Chronique de la francophonie : Un chez soi difficile à bâtir

Geste historique heureux pour une page d’histoire honteuse. Par la voix de sa première ministre Kathleen Wynne, l’Ontario vient de s’excuser auprès des Franco-Ontariens pour leur avoir fait subir les affres de l’infâme Règlement 17 adopté en 1912.
À l’époque, un Ontarien sur dix était francophone. Ce fut suffisant pour que le gouvernement veuille fermer leurs écoles. On n’était pas loin de l’esprit du Rapport Durham qui ne voulait rien de moins que la disparition du français dans la colonie, au 19e siècle.
Des affronts? Les francophones en ont subi plus d’un dans ce pays dont la fondation remonte à la quête du Nouveau Monde. Ce n’est probablement pas ce que les pionniers attendaient.
Personne aujourd’hui ne pourrait demander à tous ceux et celles qui ont suivi Jacques Cartier et Samuel de Champlain, quel fol espoir les a poussés vers le Nouveau Monde. Au delà des conversations entre rois et marins racontés dans nos livres d’histoire, il y a quelque chose de plus fort et de moins tangible à la fois : le for intérieur, sa sourde angoisse et sa quête incessante vers un ailleurs que l’on souhaite plus grand et plus beau.
Laisse-t-on sa patrie quand elle nous nourrit encore généreusement de ses fruits? Rarement. Trouve-t-on espoir dans le départ quand la vie se fait difficile? Souvent. Il y avait certainement dans le cœur de ces femmes et de ces hommes une part de malheur à oublier et une autre de rêve à combler. La réalité les pourchassait tandis que l’inconnu les appelait.
Cet inconnu leur a réservé de bien mauvaises surprises. L’histoire que cette aventure allait écrire sera émaillée d’épreuves, de la tragique Déportation des Acadiens à l’esprit de fermeture encore manifeste de nos jours. Il faut bien le dire, aucune province canadienne, exception faite du Québec, n’a ouvert ses bras d’emblée à la voix française. D’ailleurs, on sent encore une certaine résistance.
Nous avons appris tout récemment que la reconnaissance du français comme langue législative inscrite dans des textes de loi du 19e siècle ne veut rien dire aujourd’hui. Ce fut la conclusion des tribunaux dans l’affaire Caron-Boutet.
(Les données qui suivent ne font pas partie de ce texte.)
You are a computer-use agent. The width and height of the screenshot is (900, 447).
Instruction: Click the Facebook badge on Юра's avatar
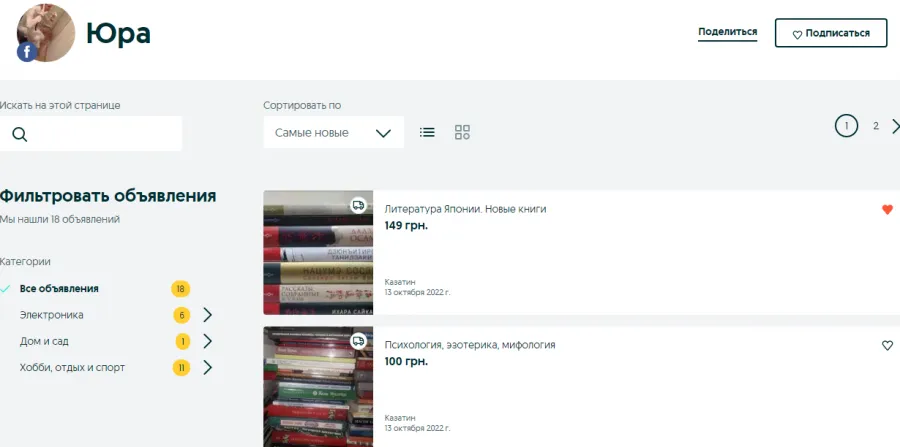coord(27,53)
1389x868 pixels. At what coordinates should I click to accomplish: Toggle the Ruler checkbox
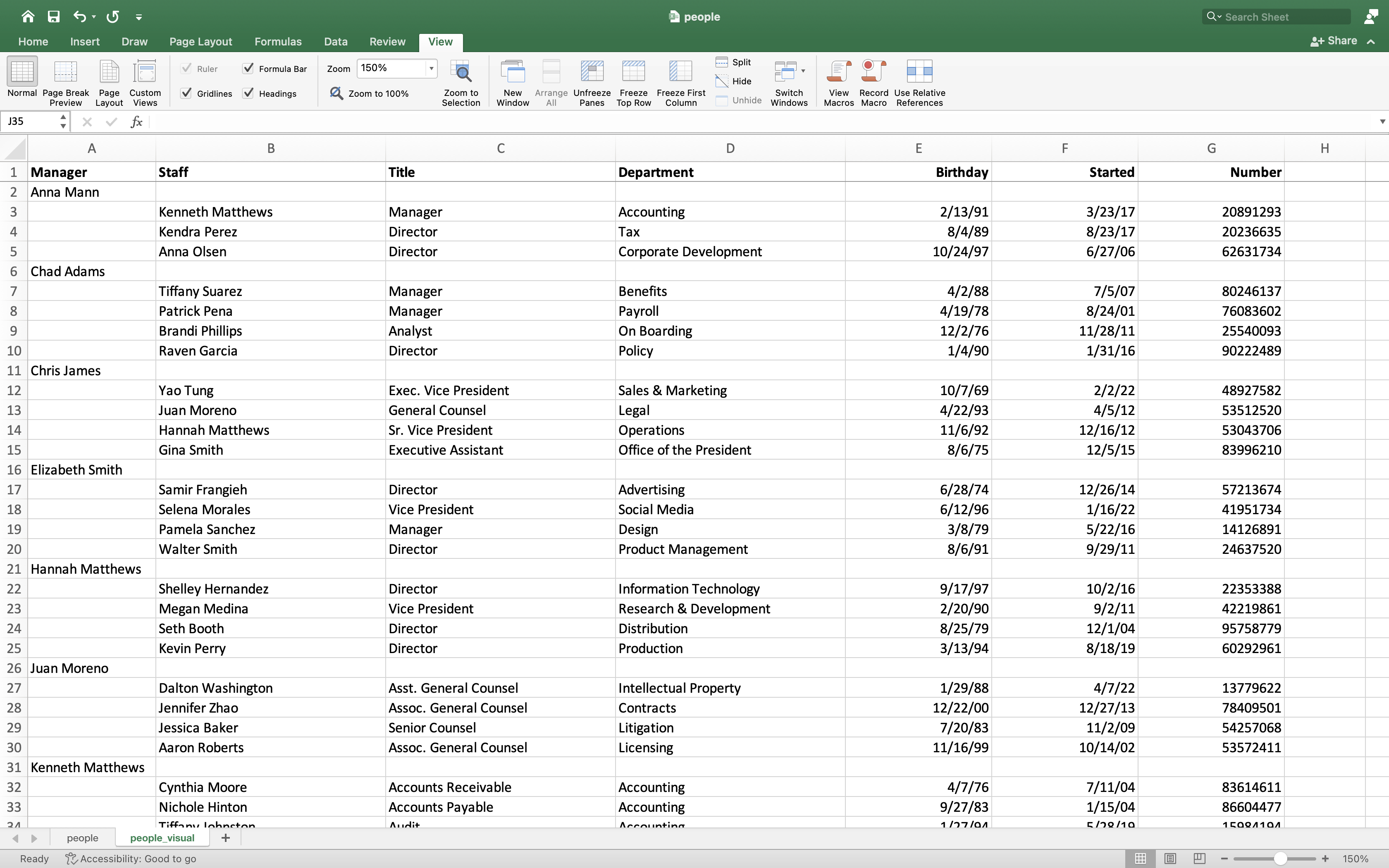point(186,67)
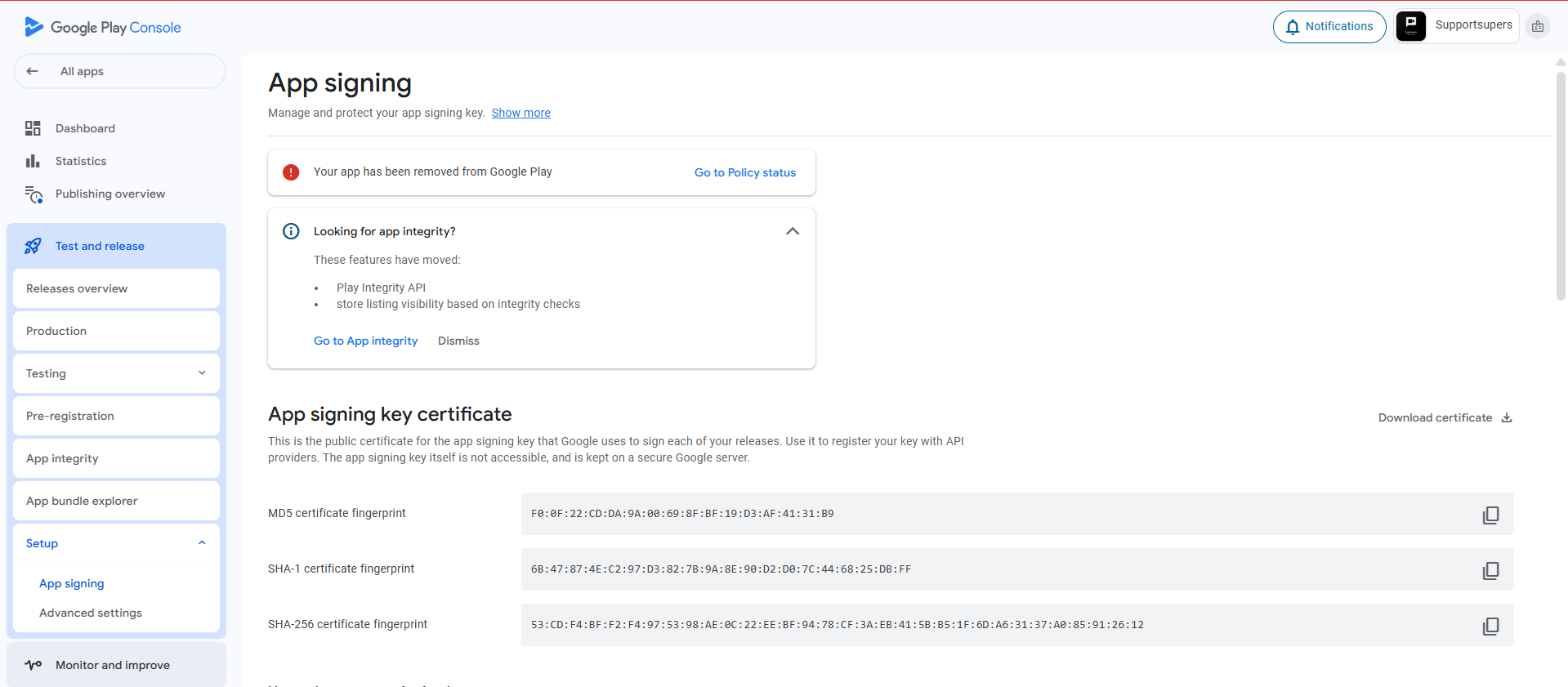Copy the MD5 certificate fingerprint
Screen dimensions: 1568x687
(x=1490, y=515)
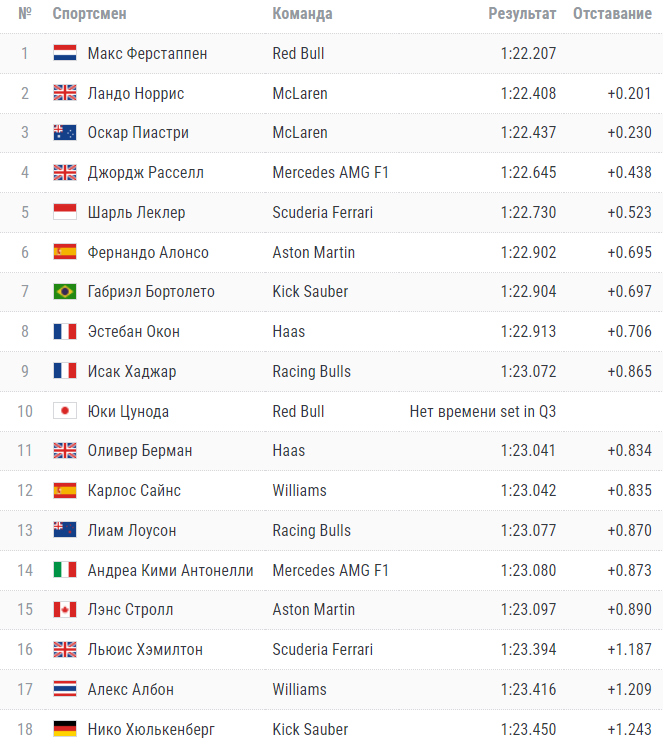Screen dimensions: 663x743
Task: Open the Williams team for Карлос Сайнс
Action: tap(299, 491)
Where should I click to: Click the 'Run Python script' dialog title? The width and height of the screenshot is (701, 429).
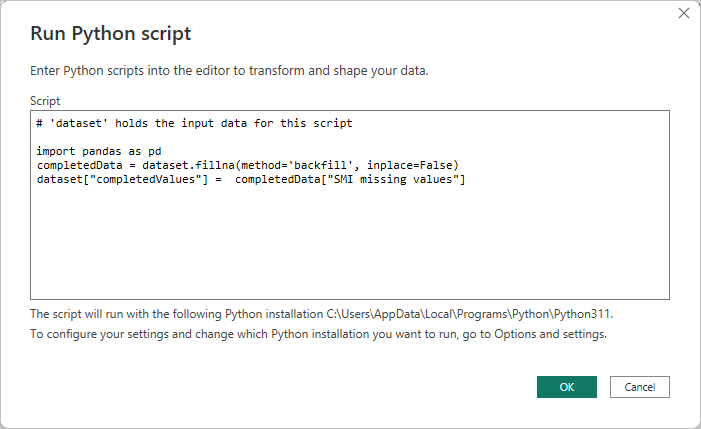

Une cause semblable menée en Saskatchewan dans les années 1980 n’avait rien donné de concret non plus.
Il y a une vingtaine d’années, les Franco-Ontariens ont dû monter aux barricades pour défendre l’hôpital Montfort que le gouvernement de Mike Harris voulait fermer.
Pour en revenir aux luttes scolaires, ce n’est qu’à la toute fin du 20e siècle qu’on a reconnu le plein droit à l’éducation dans la langue de la minorité partout au Canada. Mais encore aujourd’hui, on en constate les limites. Les parents des Territoires du Nord-Ouest n’ont pas pu obtenir le pouvoir de gestion qu’ils voulaient pour leurs écoles. La Cour leur a dit non l’automne dernier.
Au delà de ces vicissitudes, on voit l’ouverture, comme ces excuses faites aux Franco-Ontarien ou encore l’enchâssement du caractère bilingue du Nouveau-Brunswick dans la Constitution canadienne dans les années 1990.
Grosso modo, cela fait près de trois quarts de million de francophones qui ont reçu une accolade de la part de leur gouvernement dans l’histoire contemporaine. Ce n’est pas si mal quand on pense à tout ce que le passé leur a fait vivre. Que ce serait bien si tout cela s’ouvrait sur une vaste mer que toute la francophonie canadienne pourrait moissonner à sa façon…
Mais à bien y penser, ces gestes d’ouverture reposent d’abord et avant tout sur l’existence même d’un peuple tenace qui a su se tenir debout, qui vit encore, qui a survécu à l’esprit du Rapport Durham.
La lutte et la revendication en ont été la cheville ouvrière. Ce n’est qu’en parlant français que l’on effacera les relents d’une histoire pas toujours facile. À l’adversité, on oppose l’espoir.